Excerpted data -
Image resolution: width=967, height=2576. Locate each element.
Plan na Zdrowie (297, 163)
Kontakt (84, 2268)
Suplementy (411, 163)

---

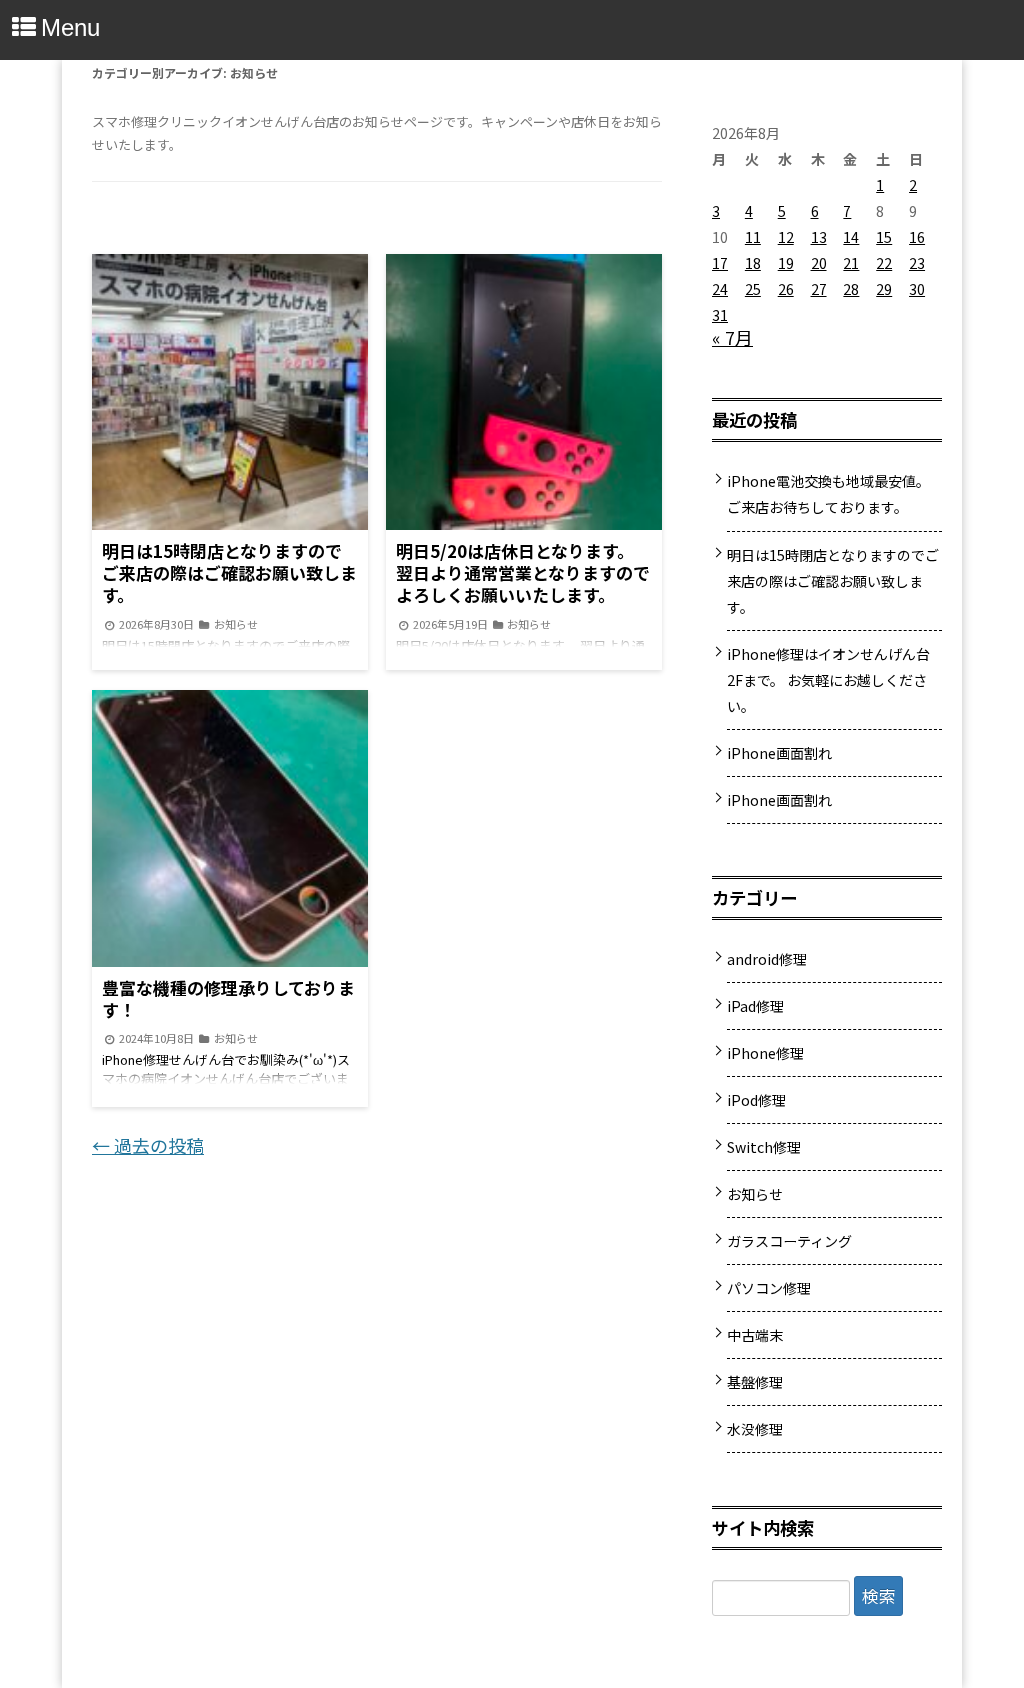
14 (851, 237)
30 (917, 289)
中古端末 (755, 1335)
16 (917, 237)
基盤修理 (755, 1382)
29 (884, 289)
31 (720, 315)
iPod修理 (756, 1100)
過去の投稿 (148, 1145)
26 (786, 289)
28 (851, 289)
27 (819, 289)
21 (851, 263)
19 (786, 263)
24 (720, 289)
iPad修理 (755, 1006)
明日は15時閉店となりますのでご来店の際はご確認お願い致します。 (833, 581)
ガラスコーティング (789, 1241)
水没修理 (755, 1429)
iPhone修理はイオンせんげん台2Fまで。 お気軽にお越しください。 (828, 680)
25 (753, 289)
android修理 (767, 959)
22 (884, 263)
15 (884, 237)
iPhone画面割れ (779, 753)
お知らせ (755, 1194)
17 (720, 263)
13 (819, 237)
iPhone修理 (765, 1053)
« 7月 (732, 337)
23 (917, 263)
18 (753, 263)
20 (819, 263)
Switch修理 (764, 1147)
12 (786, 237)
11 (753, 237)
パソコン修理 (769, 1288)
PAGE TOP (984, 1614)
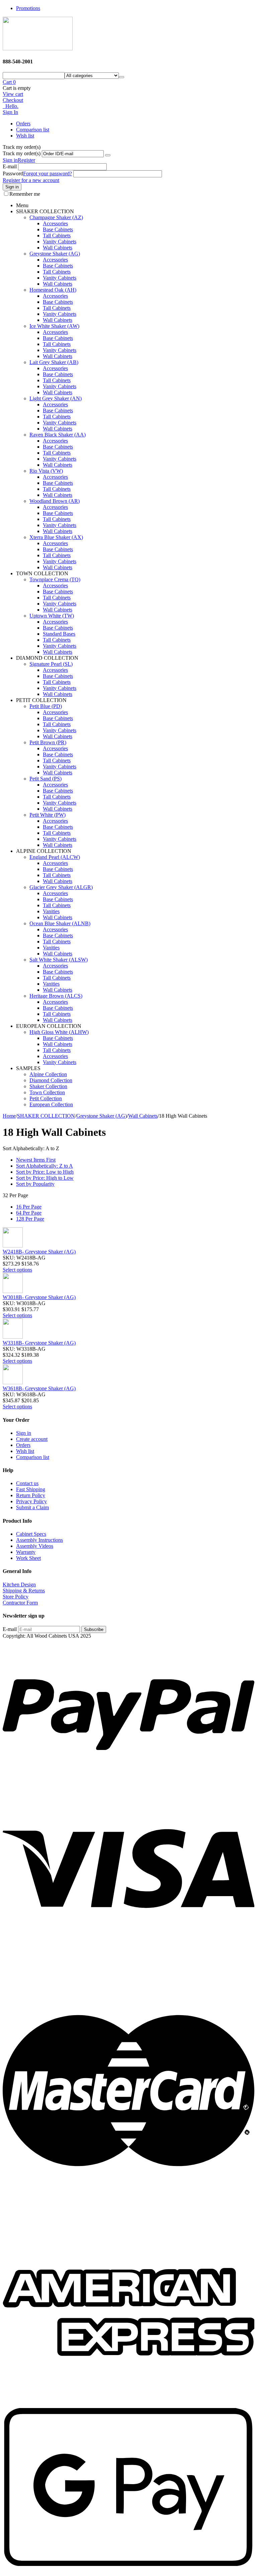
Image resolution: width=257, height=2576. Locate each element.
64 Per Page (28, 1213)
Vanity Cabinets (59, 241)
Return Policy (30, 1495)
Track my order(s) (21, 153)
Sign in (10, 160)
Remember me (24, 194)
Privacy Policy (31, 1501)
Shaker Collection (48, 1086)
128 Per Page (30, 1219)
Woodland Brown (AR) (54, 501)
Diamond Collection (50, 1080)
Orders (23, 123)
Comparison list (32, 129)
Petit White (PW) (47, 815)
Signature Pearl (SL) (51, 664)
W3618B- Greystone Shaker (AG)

---

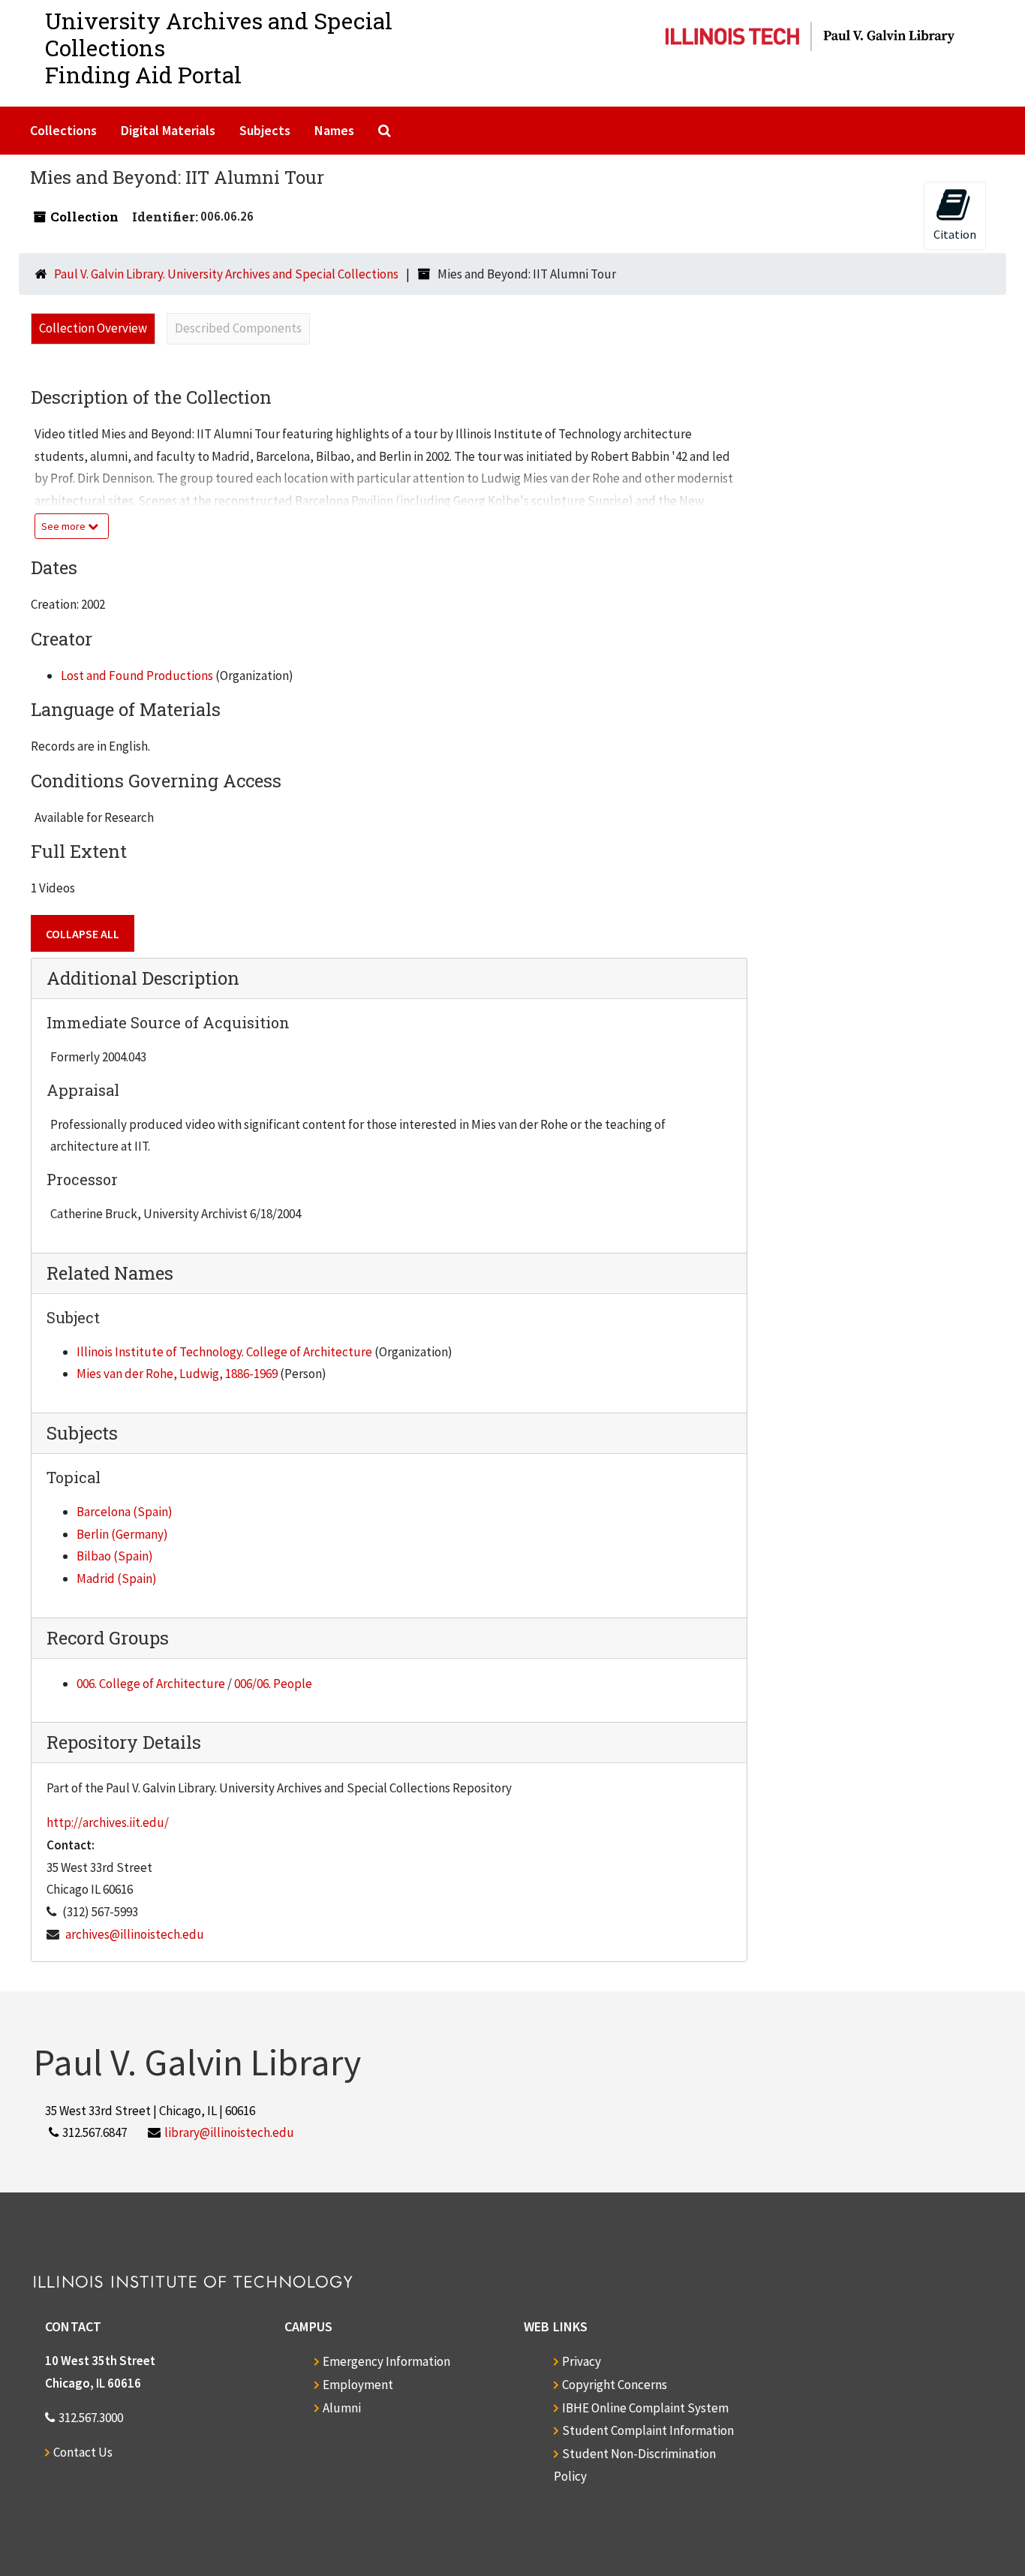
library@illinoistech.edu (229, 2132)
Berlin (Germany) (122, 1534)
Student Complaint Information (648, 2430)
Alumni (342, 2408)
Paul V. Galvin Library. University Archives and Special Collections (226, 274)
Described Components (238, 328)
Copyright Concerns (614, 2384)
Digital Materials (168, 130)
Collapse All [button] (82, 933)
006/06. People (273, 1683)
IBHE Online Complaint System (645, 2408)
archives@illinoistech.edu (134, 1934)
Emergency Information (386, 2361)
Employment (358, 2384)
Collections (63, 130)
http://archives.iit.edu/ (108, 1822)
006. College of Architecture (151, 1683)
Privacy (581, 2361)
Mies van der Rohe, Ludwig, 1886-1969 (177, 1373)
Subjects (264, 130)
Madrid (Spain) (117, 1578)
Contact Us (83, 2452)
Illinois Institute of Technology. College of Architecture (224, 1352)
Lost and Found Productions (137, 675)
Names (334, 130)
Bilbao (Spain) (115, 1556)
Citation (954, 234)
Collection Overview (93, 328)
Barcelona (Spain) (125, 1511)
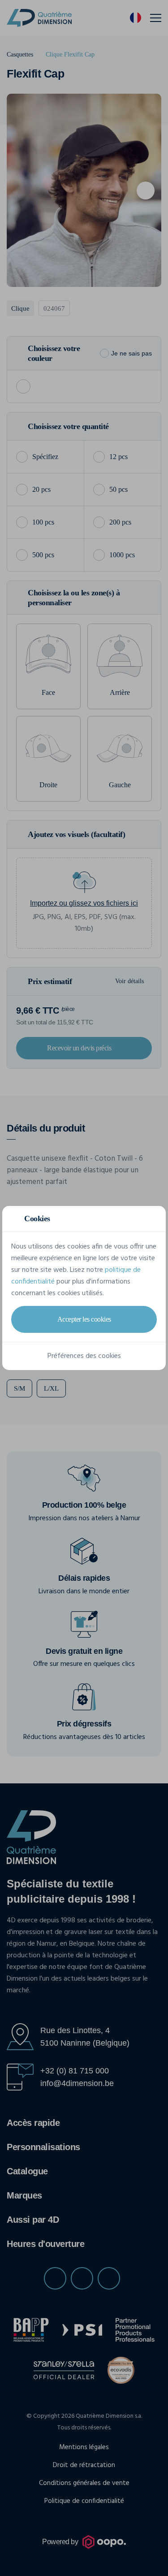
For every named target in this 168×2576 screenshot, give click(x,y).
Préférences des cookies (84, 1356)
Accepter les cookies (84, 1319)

Task prompt - Give the exact lines, and only those, from the line containing "Emergency Information (386, 2361)" through the line containing "Illinois Institute of" in the entries above.

Answer for this exercise -
Emergency Information (386, 2361)
Employment (358, 2384)
Collections (63, 130)
http://archives.iit.edu/ (108, 1822)
006. College of Architecture (151, 1683)
Privacy (581, 2361)
Mies van der Rohe, Ludwig, 1886-1969 (177, 1373)
Subjects (264, 130)
Madrid (Spain) (117, 1578)
Contact Us (83, 2452)
Illinois Institute of Technology. College of Architecture (224, 1352)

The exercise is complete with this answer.